Hal itu disampaikan Ketua Dewan Pertimbangan Majelis Ulama Indonesia (MUI) Din Syamsuddin melalui keterangannya kepada redaksi, Jumat (14/4).
"karena peresmian itu hanya akan mengganggu ketentraman dan menambah ketegangan dalam masyarakat jelang Pilgub DKI 19 April besok,"kata Din.
Peresmian masjid pada saat minggu tenang, apalagi melibatkan salah seorang Calon Gubernur menurut Din tentu akan mengganggu ketenangan masyarakat pemilih yang berseberangan.
"Bukankah penundaan pembacaan tuntutan jaksa penuntut umum pada sidang penistaan agama didalihkan pada alasan gangguan ketentraman?

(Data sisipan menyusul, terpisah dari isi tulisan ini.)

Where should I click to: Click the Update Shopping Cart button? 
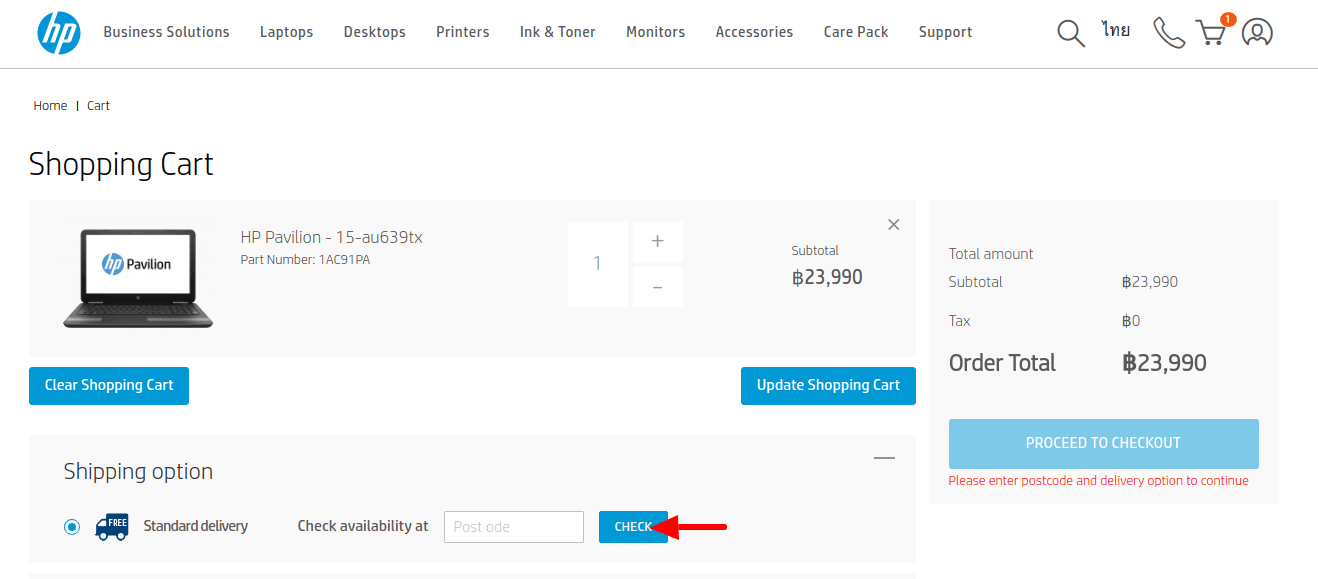828,386
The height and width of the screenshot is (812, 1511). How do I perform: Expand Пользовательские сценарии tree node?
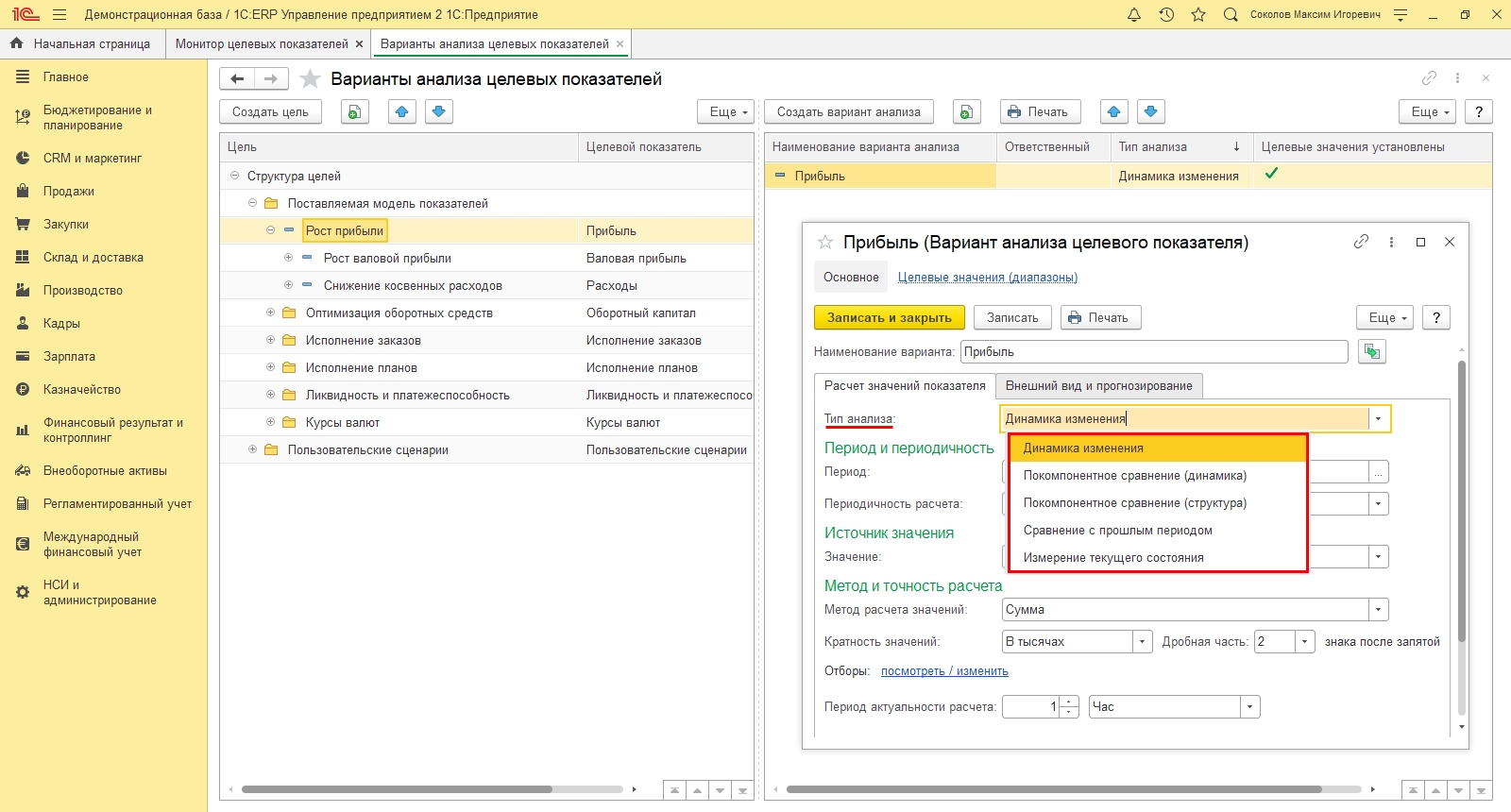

Demi keadilan, seyogyanya alasan yang sama diterapkan pada rencana peresmian masjid pada waktu yang tidak pas,"tegas Din.
Maka dari itu, Din mengharapkan agar peresmian yang akan digelar pada 16 April 2017 itu ditunda setelah Pilkada. "Seharusnya tidak ada masalah kalau ditunda empat hari saja, yakni dilaksanakan pada 20 April 2016,"demikian Din.